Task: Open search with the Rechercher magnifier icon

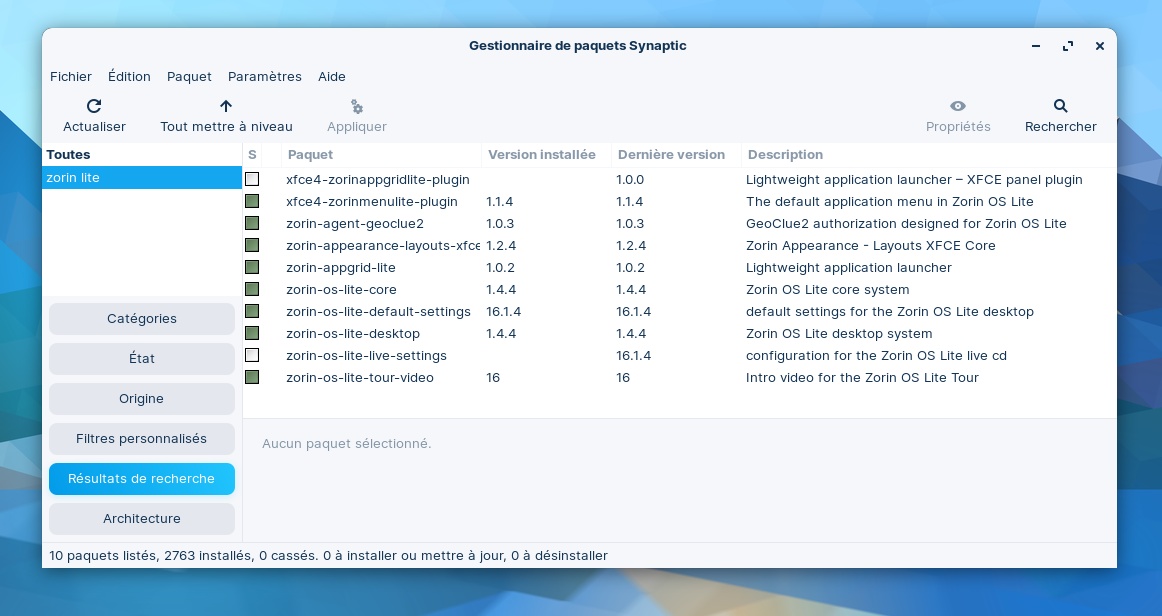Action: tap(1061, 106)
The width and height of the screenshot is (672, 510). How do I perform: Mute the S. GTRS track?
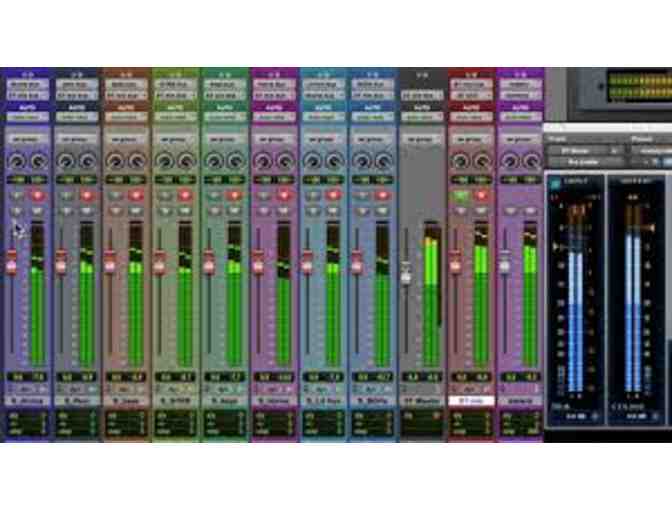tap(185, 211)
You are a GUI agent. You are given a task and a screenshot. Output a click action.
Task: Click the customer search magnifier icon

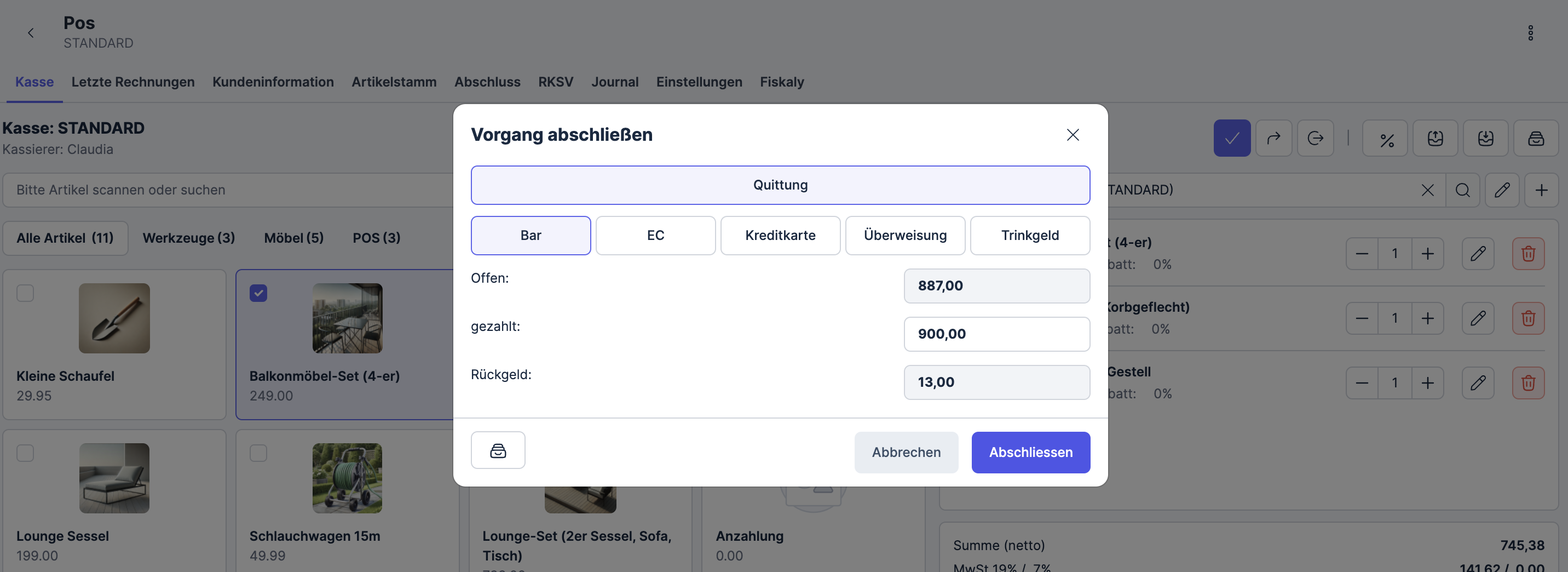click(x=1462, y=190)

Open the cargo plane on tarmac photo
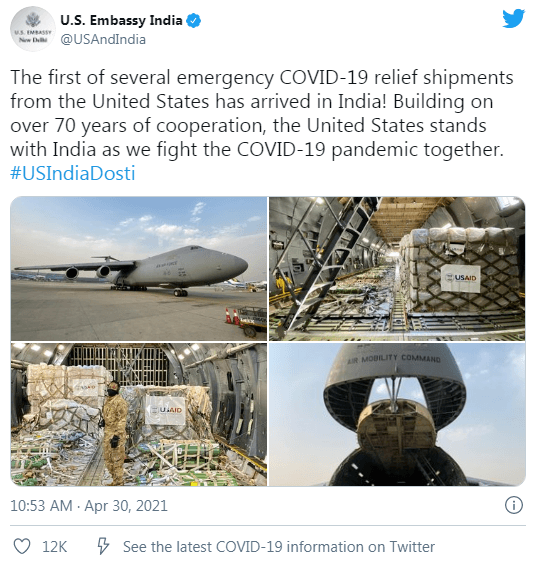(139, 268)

.....

■ DESCRIPTION OF THE TASK: Please print an exact copy of the records, with no pictures.

■ SOLUTION:
Task: Open search with the Rechercher magnifier icon

Action: tap(1061, 106)
The width and height of the screenshot is (672, 510). How do I perform: Mute the S. GTRS track?
tap(185, 211)
You are a GUI agent. You are given a task and a screenshot. Output a click action.
Task: Click the customer search magnifier icon

click(x=1462, y=190)

Open the cargo plane on tarmac photo
(139, 268)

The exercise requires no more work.